Ideas matter, but so do details. You can’t reshape the world in your own image; the world has its own ideas. While I agree to some extent with the New York Times’s “end the war” editorial today, I don’t know that “the wise application of American power and principles” is exactly what the world needs right now. What the world seems to need right now is less principle and more empiricism — more people who understand how policies will work in the real world. We need less philosophy and more science. Abstractions without implementation have had their turn. Of course we need freedom and human rights, and we need people who defend them passionately — defend them against terrorists, and defend them against the United States government. But we need people who will get down in the dirt and pay attention to messy details.

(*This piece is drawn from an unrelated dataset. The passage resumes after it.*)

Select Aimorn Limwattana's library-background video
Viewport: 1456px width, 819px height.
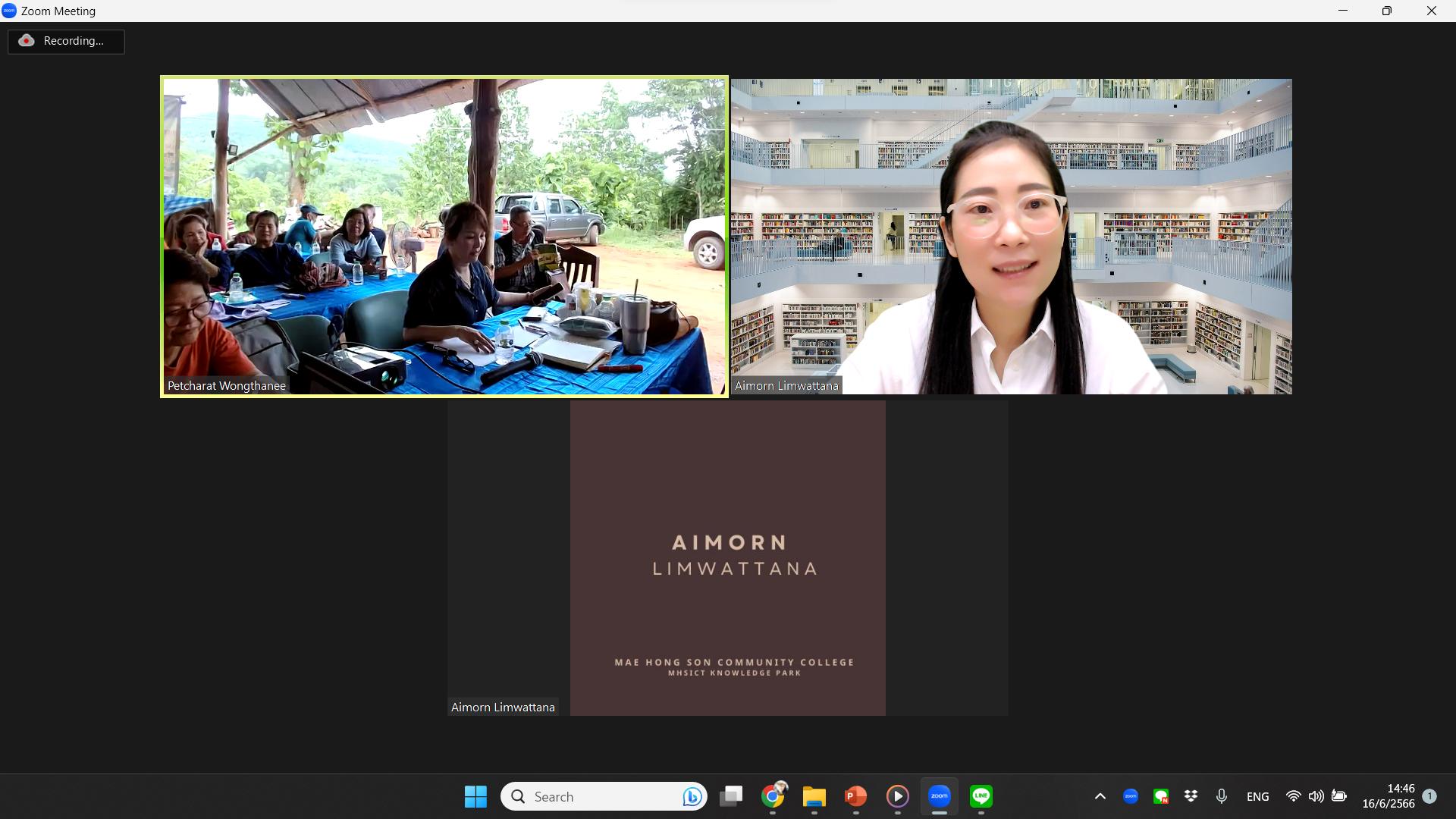pos(1011,237)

P.S.: The Times’s editorial, linked above, contains this bit:

The United States has the greatest responsibilities, including the admission of many more refugees for permanent resettlement. The most compelling obligation is to the tens of thousands of Iraqis of courage and good will — translators, embassy employees, reconstruction workers — whose lives will be in danger because they believed the promises and cooperated with the Americans.

I’m pretty sure no one other than Packer has written about those translators, embassy employees and reconstruction workers; he described their plight eloquently (as always) in March.